Design issue: having playback handling and soundfont in same structure incentivizes people to write memory hogs(?)

ell1e commented 2 years ago

Okay, so I might be missing something. However, I feel like in some audio pipeline designs TinySoundFont's current API design has a potentially significant, bad impact on how I need to manage my memory. It seems to be written with the limiting idea that there is one single global midi device (or only one song playing/rendering per one soundfont, which seems alike in practice). Here is why it bothers me:

Hard to fit into "mixer-first" approach: in a project where the central audio handling is a digital mixer with a midi renderer just dropped in as a "child item" parented by any audio channel wanting to play midi, I run into a roadblock: if I use one tsf* shared, then suddenly two midi-playing audio channels can no longer render their audio independently which goes completely against how clean audio mixers work.

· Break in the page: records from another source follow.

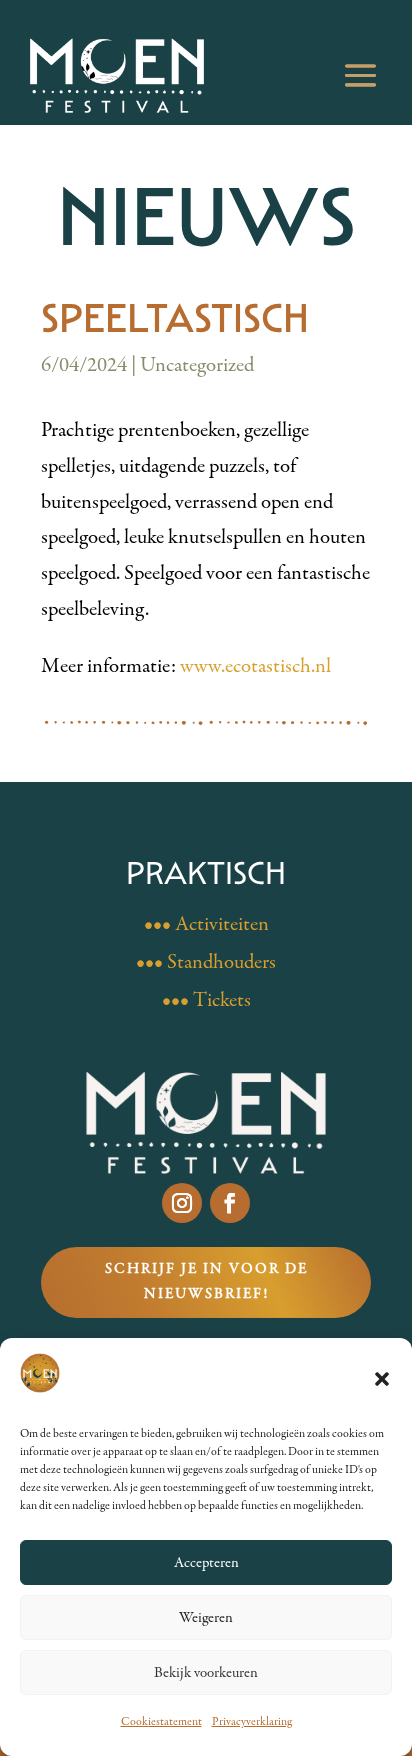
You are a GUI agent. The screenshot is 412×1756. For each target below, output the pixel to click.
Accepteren (206, 1563)
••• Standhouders (206, 962)
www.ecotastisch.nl (255, 666)
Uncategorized (197, 365)
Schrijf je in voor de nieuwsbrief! (206, 1282)
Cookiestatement (161, 1722)
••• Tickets (206, 1000)
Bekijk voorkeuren (206, 1673)
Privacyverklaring (252, 1722)
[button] (382, 1379)
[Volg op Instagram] (182, 1203)
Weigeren (206, 1618)
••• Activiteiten (206, 924)
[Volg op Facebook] (230, 1203)
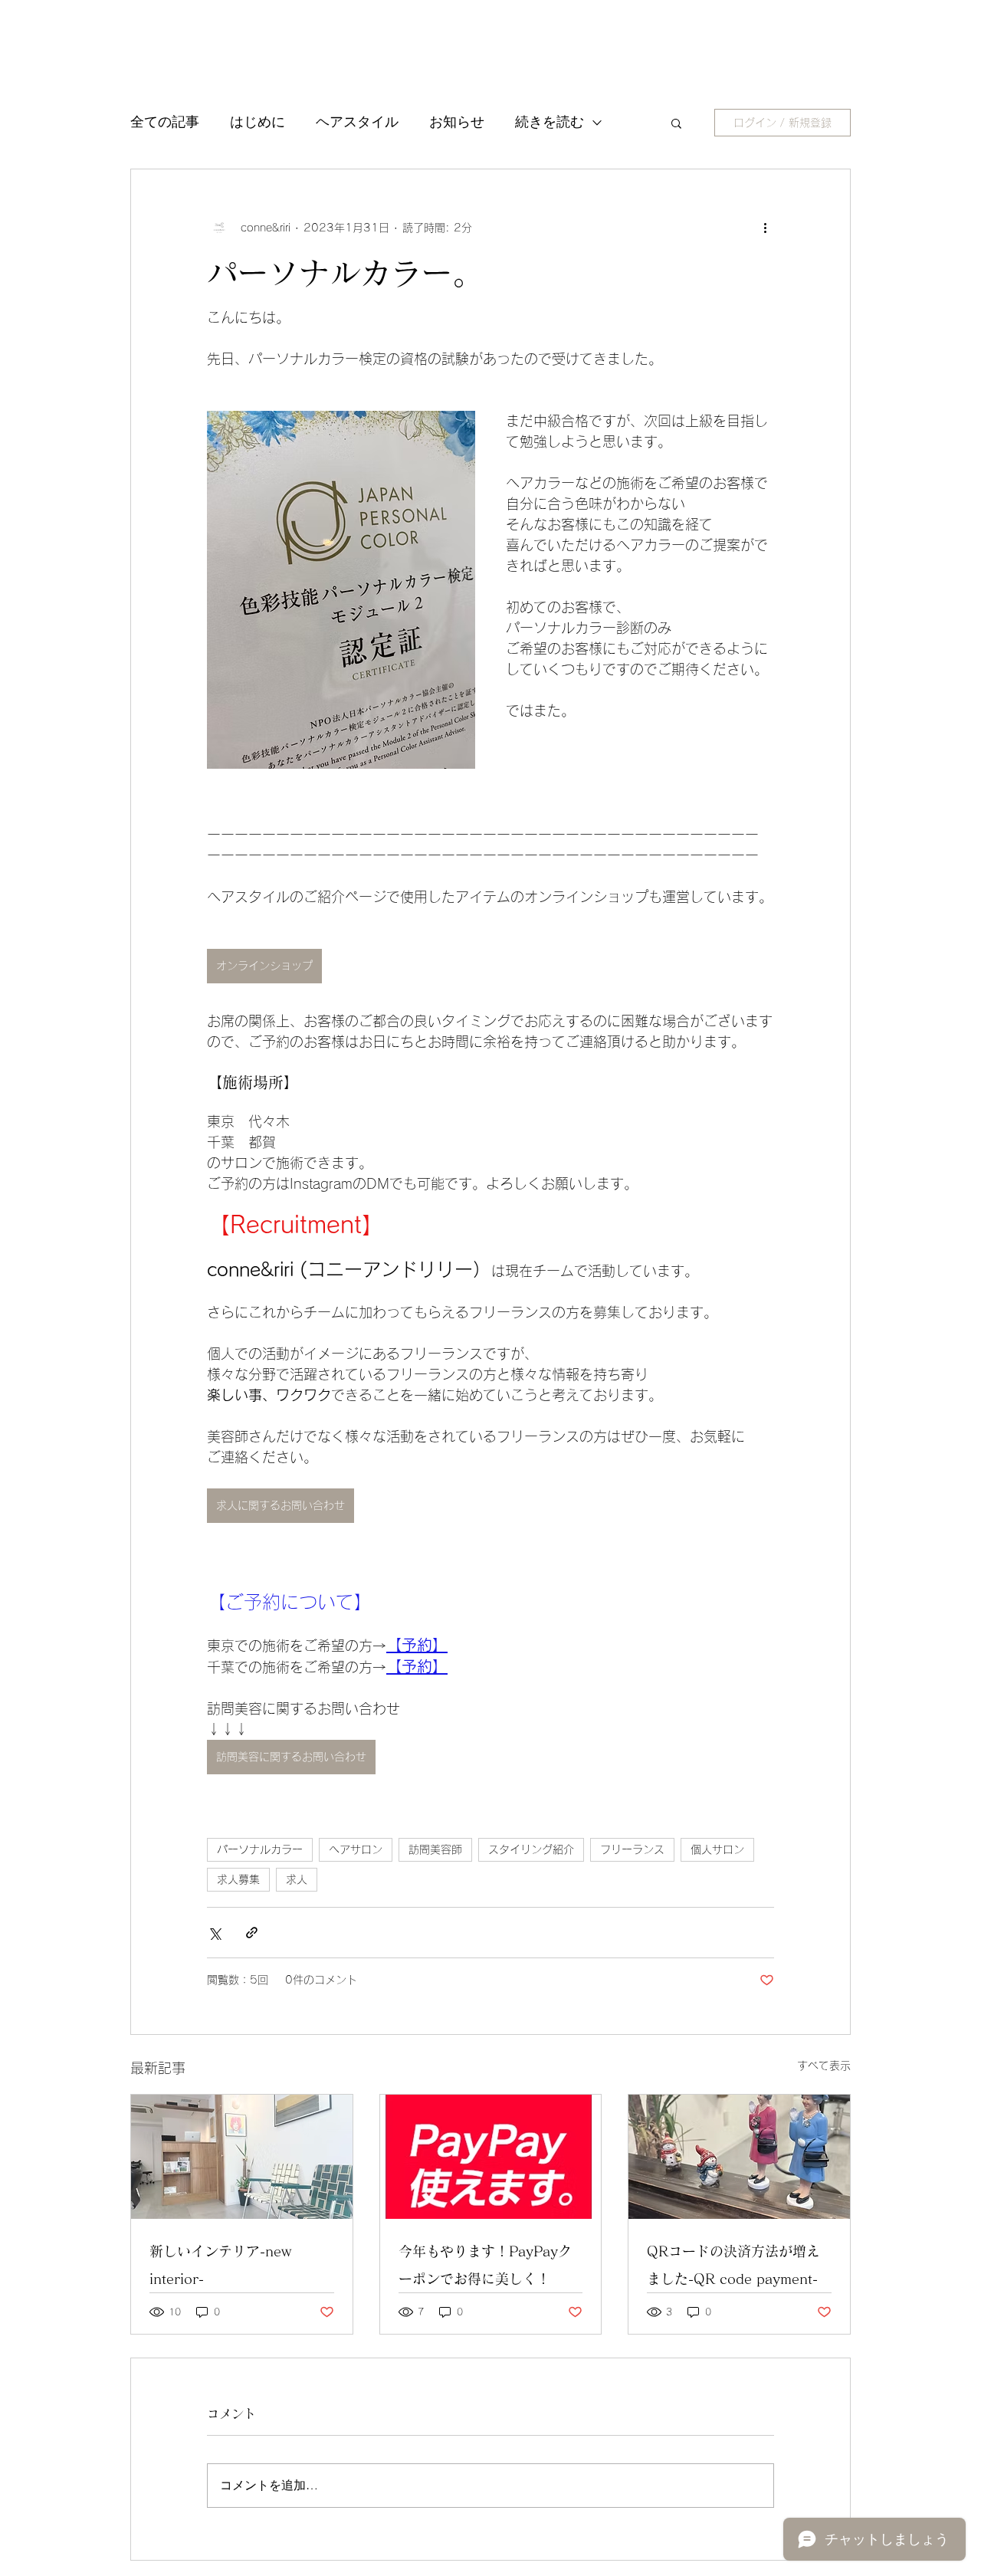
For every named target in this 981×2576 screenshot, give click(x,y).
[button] (676, 122)
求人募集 (238, 1879)
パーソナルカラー (260, 1849)
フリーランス (632, 1849)
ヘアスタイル (357, 121)
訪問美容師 (435, 1849)
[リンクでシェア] (251, 1932)
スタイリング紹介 (531, 1849)
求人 (296, 1879)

If I use one tsf* per midi-playing audio channel instead, then I have to load the entire soundfont multiple times, effectively duplicating the whole thing in memory. Otherwise I have to go back to one single "special" midi channel, but this seems alien when added to a modern mixer with otherwise high limits on parallel sounds and songs.

*Why multiple `tsf`s is bad:* even for a small'ish 30MB GM soundfont, loading it 2+ times can be significant. Sure, many heavier programs use 1GB+ these days, but nice well-integrated modern midi is particularly interesting e.g. for low-spec retro style games. Ones that may e.g. target Raspberry PI 1-2! But then loading such a soundfont even once could easily be 10%+ of the app's entire memory allocation*, let alone multiple times. That seems like quite a bummer. Of course, on modern desktops it's less of an issue. (Although Fluid 3 GM is 300mb, right? So still far from ideal, depending on the use.)

Other impacted uses: I think it also impacts things like background rendering/baking of songs while others are playing. I wouldn't know how to do that efficiently, since the basic instrument data can't be easily read-only memory shared without duplicating it all or tons of locking. So either memory use is inefficient, or CPU use. Also, cross-fading between two midi tracks would be easier to implement in less memory wasteful ways without this limitation.

My deepest apologies if I got something wrong, but all in all this looks like a significant, and kind of unnecessary limitation to me.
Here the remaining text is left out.